Top of Dataset records

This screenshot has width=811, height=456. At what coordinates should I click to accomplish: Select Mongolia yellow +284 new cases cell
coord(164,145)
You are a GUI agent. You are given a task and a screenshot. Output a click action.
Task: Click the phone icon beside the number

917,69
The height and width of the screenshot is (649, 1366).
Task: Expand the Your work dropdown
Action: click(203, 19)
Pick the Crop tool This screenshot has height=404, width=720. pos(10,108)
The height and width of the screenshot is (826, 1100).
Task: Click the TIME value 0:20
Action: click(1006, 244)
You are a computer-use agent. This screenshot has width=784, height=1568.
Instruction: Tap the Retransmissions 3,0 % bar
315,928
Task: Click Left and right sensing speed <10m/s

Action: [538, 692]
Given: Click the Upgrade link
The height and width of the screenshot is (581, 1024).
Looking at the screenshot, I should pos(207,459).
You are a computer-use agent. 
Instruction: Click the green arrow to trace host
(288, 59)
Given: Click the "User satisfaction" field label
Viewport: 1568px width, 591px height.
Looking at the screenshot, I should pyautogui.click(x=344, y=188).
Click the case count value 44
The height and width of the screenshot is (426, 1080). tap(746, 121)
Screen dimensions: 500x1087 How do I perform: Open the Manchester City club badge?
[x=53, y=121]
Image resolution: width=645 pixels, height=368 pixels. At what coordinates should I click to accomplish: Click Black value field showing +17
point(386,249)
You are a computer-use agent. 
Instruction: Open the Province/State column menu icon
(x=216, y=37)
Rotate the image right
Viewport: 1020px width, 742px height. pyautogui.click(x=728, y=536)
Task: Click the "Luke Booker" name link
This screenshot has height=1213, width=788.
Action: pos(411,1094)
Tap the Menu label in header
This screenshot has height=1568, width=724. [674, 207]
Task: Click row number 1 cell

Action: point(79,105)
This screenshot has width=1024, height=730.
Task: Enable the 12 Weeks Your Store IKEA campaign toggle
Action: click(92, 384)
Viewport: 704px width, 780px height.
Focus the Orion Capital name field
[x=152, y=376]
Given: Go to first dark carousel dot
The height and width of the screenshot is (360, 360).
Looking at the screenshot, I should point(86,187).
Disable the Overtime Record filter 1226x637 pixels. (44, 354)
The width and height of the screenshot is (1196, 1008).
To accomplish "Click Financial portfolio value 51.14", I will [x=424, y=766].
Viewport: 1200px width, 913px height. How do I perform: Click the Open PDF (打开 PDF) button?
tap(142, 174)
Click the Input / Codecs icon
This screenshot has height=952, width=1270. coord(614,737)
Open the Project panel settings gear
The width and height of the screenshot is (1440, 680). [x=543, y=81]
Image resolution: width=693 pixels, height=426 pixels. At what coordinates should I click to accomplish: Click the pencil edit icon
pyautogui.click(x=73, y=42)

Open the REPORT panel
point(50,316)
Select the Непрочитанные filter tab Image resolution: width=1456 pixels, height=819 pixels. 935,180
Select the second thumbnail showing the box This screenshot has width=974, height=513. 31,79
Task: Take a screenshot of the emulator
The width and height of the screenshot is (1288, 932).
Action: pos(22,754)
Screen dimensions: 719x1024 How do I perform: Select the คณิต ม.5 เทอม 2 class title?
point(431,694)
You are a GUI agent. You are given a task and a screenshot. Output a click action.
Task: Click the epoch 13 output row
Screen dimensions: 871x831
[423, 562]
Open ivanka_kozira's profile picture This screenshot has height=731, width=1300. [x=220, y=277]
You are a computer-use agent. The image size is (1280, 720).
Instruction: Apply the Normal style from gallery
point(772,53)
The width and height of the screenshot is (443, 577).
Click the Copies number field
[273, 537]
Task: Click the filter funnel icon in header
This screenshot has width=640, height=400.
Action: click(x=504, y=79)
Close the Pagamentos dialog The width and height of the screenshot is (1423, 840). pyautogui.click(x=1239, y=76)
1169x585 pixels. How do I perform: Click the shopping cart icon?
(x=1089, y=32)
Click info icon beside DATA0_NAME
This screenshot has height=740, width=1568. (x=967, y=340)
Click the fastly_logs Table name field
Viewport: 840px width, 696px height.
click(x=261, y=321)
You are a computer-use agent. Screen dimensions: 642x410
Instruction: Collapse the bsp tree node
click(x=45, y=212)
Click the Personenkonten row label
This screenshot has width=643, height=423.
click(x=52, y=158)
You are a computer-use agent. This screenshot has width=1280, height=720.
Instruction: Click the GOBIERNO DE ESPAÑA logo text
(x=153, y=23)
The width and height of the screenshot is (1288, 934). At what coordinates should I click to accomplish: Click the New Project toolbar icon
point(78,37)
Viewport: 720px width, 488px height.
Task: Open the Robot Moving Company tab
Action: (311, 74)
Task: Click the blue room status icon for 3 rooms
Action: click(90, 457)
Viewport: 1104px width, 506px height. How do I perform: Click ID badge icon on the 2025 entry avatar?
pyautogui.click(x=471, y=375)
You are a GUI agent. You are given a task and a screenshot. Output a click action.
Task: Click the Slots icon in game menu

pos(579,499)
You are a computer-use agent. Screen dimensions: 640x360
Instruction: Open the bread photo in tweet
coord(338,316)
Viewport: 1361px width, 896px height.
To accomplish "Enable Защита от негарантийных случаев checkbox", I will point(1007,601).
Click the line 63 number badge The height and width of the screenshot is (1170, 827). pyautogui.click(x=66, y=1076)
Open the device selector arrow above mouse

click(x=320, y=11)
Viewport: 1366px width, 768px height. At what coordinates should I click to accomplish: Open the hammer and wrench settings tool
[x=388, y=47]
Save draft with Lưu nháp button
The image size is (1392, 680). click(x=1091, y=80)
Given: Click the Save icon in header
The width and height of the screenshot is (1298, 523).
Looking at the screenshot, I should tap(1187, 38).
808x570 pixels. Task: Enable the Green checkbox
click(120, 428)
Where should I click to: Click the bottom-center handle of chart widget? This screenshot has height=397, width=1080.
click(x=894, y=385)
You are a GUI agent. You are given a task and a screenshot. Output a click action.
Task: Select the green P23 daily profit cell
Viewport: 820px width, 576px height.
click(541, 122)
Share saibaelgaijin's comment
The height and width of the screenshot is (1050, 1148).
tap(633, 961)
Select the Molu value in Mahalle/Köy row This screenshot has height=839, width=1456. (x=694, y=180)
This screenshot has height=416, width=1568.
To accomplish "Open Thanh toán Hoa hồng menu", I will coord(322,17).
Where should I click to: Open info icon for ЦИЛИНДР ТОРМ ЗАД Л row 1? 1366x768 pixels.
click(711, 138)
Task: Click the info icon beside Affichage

Bottom of Dataset records

[Problem details]:
Starting at the first line and ending at the last, restate the material word for word.

[Completed exercise]:
This screenshot has width=811, height=456. At what coordinates should I click to accomplish: Select Mongolia yellow +284 new cases cell
coord(164,145)
You are a GUI agent. You are given a task and a screenshot. Output a click action.
Task: Click the phone icon beside the number

917,69
The height and width of the screenshot is (649, 1366).
Task: Expand the Your work dropdown
Action: click(203, 19)
Pick the Crop tool This screenshot has height=404, width=720. pos(10,108)
The height and width of the screenshot is (826, 1100).
Task: Click the TIME value 0:20
Action: click(1006, 244)
You are a computer-use agent. This screenshot has width=784, height=1568.
Instruction: Tap the Retransmissions 3,0 % bar
315,928
Task: Click Left and right sensing speed <10m/s

Action: [538, 692]
Given: Click the Upgrade link
The height and width of the screenshot is (581, 1024).
Looking at the screenshot, I should pos(207,459).
You are a computer-use agent. 
Instruction: Click the green arrow to trace host
(288, 59)
Given: Click the "User satisfaction" field label
Viewport: 1568px width, 591px height.
Looking at the screenshot, I should pyautogui.click(x=344, y=188).
Click the case count value 44
The height and width of the screenshot is (426, 1080). tap(746, 121)
Screen dimensions: 500x1087 How do I perform: Open the Manchester City club badge?
[x=53, y=121]
Image resolution: width=645 pixels, height=368 pixels. At what coordinates should I click to accomplish: Click Black value field showing +17
point(386,249)
You are a computer-use agent. 
Instruction: Open the Province/State column menu icon
(x=216, y=37)
Rotate the image right
Viewport: 1020px width, 742px height. pyautogui.click(x=728, y=536)
Task: Click the "Luke Booker" name link
This screenshot has height=1213, width=788.
Action: pos(411,1094)
Tap the Menu label in header
This screenshot has height=1568, width=724. [674, 207]
Task: Click row number 1 cell

Action: point(79,105)
This screenshot has width=1024, height=730.
Task: Enable the 12 Weeks Your Store IKEA campaign toggle
Action: click(92, 384)
Viewport: 704px width, 780px height.
Focus the Orion Capital name field
[x=152, y=376]
Given: Go to first dark carousel dot
The height and width of the screenshot is (360, 360).
Looking at the screenshot, I should point(86,187).
Disable the Overtime Record filter 1226x637 pixels. (44, 354)
The width and height of the screenshot is (1196, 1008).
To accomplish "Click Financial portfolio value 51.14", I will [x=424, y=766].
Viewport: 1200px width, 913px height. How do I perform: Click the Open PDF (打开 PDF) button?
tap(142, 174)
Click the Input / Codecs icon
This screenshot has height=952, width=1270. coord(614,737)
Open the Project panel settings gear
The width and height of the screenshot is (1440, 680). [x=543, y=81]
Image resolution: width=693 pixels, height=426 pixels. At what coordinates should I click to accomplish: Click the pencil edit icon
pyautogui.click(x=73, y=42)

Open the REPORT panel
point(50,316)
Select the Непрочитанные filter tab Image resolution: width=1456 pixels, height=819 pixels. 935,180
Select the second thumbnail showing the box This screenshot has width=974, height=513. 31,79
Task: Take a screenshot of the emulator
The width and height of the screenshot is (1288, 932).
Action: pos(22,754)
Screen dimensions: 719x1024 How do I perform: Select the คณิต ม.5 เทอม 2 class title?
point(431,694)
You are a GUI agent. You are given a task and a screenshot. Output a click action.
Task: Click the epoch 13 output row
Screen dimensions: 871x831
[423, 562]
Open ivanka_kozira's profile picture This screenshot has height=731, width=1300. [x=220, y=277]
You are a computer-use agent. The image size is (1280, 720).
Instruction: Apply the Normal style from gallery
point(772,53)
The width and height of the screenshot is (443, 577).
Click the Copies number field
[273, 537]
Task: Click the filter funnel icon in header
This screenshot has width=640, height=400.
Action: click(x=504, y=79)
Close the Pagamentos dialog The width and height of the screenshot is (1423, 840). pyautogui.click(x=1239, y=76)
1169x585 pixels. How do I perform: Click the shopping cart icon?
(x=1089, y=32)
Click info icon beside DATA0_NAME
This screenshot has height=740, width=1568. (x=967, y=340)
Click the fastly_logs Table name field
Viewport: 840px width, 696px height.
click(x=261, y=321)
You are a computer-use agent. Screen dimensions: 642x410
Instruction: Collapse the bsp tree node
click(x=45, y=212)
Click the Personenkonten row label
This screenshot has width=643, height=423.
click(x=52, y=158)
You are a computer-use agent. This screenshot has width=1280, height=720.
Instruction: Click the GOBIERNO DE ESPAÑA logo text
(x=153, y=23)
The width and height of the screenshot is (1288, 934). At what coordinates should I click to accomplish: Click the New Project toolbar icon
point(78,37)
Viewport: 720px width, 488px height.
Task: Open the Robot Moving Company tab
Action: (311, 74)
Task: Click the blue room status icon for 3 rooms
Action: click(90, 457)
Viewport: 1104px width, 506px height. How do I perform: Click ID badge icon on the 2025 entry avatar?
pyautogui.click(x=471, y=375)
You are a GUI agent. You are given a task and a screenshot. Output a click action.
Task: Click the Slots icon in game menu

pos(579,499)
You are a computer-use agent. Screen dimensions: 640x360
Instruction: Open the bread photo in tweet
coord(338,316)
Viewport: 1361px width, 896px height.
To accomplish "Enable Защита от негарантийных случаев checkbox", I will point(1007,601).
Click the line 63 number badge The height and width of the screenshot is (1170, 827). pyautogui.click(x=66, y=1076)
Open the device selector arrow above mouse

click(x=320, y=11)
Viewport: 1366px width, 768px height. At what coordinates should I click to accomplish: Open the hammer and wrench settings tool
[x=388, y=47]
Save draft with Lưu nháp button
The image size is (1392, 680). click(x=1091, y=80)
Given: Click the Save icon in header
The width and height of the screenshot is (1298, 523).
Looking at the screenshot, I should tap(1187, 38).
808x570 pixels. Task: Enable the Green checkbox
click(120, 428)
Where should I click to: Click the bottom-center handle of chart widget? This screenshot has height=397, width=1080.
click(x=894, y=385)
You are a GUI agent. You are given a task and a screenshot. Output a click action.
Task: Select the green P23 daily profit cell
Viewport: 820px width, 576px height.
click(541, 122)
Share saibaelgaijin's comment
The height and width of the screenshot is (1050, 1148).
tap(633, 961)
Select the Molu value in Mahalle/Köy row This screenshot has height=839, width=1456. (x=694, y=180)
This screenshot has height=416, width=1568.
To accomplish "Open Thanh toán Hoa hồng menu", I will coord(322,17).
Where should I click to: Open info icon for ЦИЛИНДР ТОРМ ЗАД Л row 1? 1366x768 pixels.
click(711, 138)
Task: Click the info icon beside Affichage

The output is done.